Friday, April 8, 2016

More Proof that Voter Suppression Is Intentional

Someone said recently that when voting works the way it should, there's nothing to show. Everyone just votes in a few minutes and it's over. When you see footage of people standing in lines, that means something is not right, as in Arizona a few weeks ago and Wisconsin this week.

Last night's All In with Chris Hayes carried an interview with a former Republican legislative staffer from Wisconsin who was present when their closed caucus worked out its voter ID bill.

Todd Allbaugh says they were positively giddy at the way the bill would keep people of color and students from voting. He posted this on Facebook April 5 (the day of Wisconsin's primary), which led to the interview on MSNBC last night:

You wanna know why I left the Republican Party as it exists today? Here it is; this was the last straw: I was in the closed Senate Republican Caucus when the final round of multiple Voter ID bills were being discussed. A handful of the GOP Senators were giddy about the ramifications and literally singled out the prospects of suppressing minority and college voters.

Think about that for a minute. Elected officials planning and happy to help deny a fellow American's constitutional right to vote in order to increase their own chances to hang onto power. A vigorous debate on the ideas wasn't good enough. Inspiring the electorate and relying on their agenda being better to get people to vote for them wasn't good enough. No, they had to take the coward's way out and come up with a plan to suppress the vote under the guise of 'voter fraud.' The truth? There was almost none. Oh wait, GOP Speaker Voss' estranged wife voted twice in both Idaho and Wisconsin, and a GOP staffer was caught voting twice. But it was good rhetoric.

Yesterday, one of my employees, born in California, went to get his Wisconsin ID. He was told he couldn't use his California ID to get a Wisconsin ID without his birth certificate which is back in California. The result? He's not able to vote today. Here's a young man in his early 20's, who is taking part and interested in voting for the first time in his life. He was excited to go to the polls. What kind of a state, a legislature, a political party is it that denies this young man his right?

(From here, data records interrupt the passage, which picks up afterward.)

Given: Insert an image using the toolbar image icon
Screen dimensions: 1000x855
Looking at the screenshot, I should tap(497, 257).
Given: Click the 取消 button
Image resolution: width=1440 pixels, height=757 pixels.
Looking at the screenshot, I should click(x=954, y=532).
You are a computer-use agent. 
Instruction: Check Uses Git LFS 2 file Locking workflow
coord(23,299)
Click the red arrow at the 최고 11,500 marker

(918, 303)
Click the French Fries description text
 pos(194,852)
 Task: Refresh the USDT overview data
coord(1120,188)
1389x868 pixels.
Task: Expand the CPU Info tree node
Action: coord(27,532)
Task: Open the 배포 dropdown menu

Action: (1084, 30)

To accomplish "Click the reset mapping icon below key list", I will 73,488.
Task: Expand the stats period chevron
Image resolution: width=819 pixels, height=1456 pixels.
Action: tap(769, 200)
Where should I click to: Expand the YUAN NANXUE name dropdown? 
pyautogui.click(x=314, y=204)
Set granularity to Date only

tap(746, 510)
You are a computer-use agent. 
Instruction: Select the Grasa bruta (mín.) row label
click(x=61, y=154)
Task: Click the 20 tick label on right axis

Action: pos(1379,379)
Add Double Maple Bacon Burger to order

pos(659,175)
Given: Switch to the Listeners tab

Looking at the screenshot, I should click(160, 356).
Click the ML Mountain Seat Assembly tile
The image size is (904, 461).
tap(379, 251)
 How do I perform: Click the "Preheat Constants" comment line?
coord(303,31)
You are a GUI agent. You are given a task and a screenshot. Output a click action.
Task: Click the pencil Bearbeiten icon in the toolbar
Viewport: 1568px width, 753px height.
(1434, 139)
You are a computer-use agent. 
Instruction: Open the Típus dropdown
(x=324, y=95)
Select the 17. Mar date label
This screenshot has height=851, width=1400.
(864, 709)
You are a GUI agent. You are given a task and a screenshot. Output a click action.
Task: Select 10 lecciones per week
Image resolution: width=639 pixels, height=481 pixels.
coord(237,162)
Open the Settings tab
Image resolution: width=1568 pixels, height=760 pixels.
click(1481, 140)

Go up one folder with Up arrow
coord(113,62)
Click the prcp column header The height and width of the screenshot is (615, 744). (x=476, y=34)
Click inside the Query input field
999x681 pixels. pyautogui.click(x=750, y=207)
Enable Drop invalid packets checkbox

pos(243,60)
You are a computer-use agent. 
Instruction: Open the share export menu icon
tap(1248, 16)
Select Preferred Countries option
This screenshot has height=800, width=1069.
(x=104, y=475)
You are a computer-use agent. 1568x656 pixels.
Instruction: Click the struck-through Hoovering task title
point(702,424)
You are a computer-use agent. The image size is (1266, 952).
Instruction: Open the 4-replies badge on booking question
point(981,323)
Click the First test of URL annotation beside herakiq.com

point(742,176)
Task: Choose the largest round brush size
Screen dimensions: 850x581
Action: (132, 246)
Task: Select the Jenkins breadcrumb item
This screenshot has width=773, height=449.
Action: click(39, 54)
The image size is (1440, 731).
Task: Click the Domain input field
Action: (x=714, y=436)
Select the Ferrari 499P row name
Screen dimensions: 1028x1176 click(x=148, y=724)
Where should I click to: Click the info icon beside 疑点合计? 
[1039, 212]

The GOP was born out of greater opportunity and equality. Wisconsin, yes the Wisconsin Republican Party, under the leadership of Republican Governor Robert M. 'Fighting Bob' La Follette lead the country in creating greater voting access to its citizens. The Wisconsin GOP was seen as a shining example of equality. THAT was the party I joined in the 80's and fought for. That party no longer exists. I don't belong to any party now. I don't think the Dems have all the answers either. But my God, to watch a party I once fought for deny a young man his voting boils my blood, leaves a pit in my stomach. It's time for a ‪#‎GOPImplosion‬
Time for the Supreme Court to overturn all of these voter ID bills based not only on their disparate effect, but on the provable intention behind them.
Two other voter suppression stories:

Ohio election chief sued over voter purges

Wisconsin's voter ID laws caused major problems at the polls last night

1 comment:

Nancy/BLissed-Out Grandma said...

You're right, it is time, and there seems to be a good chance that the Supremes would overturn the suppression laws. And I'd forgotten that LaFollette was a Republican.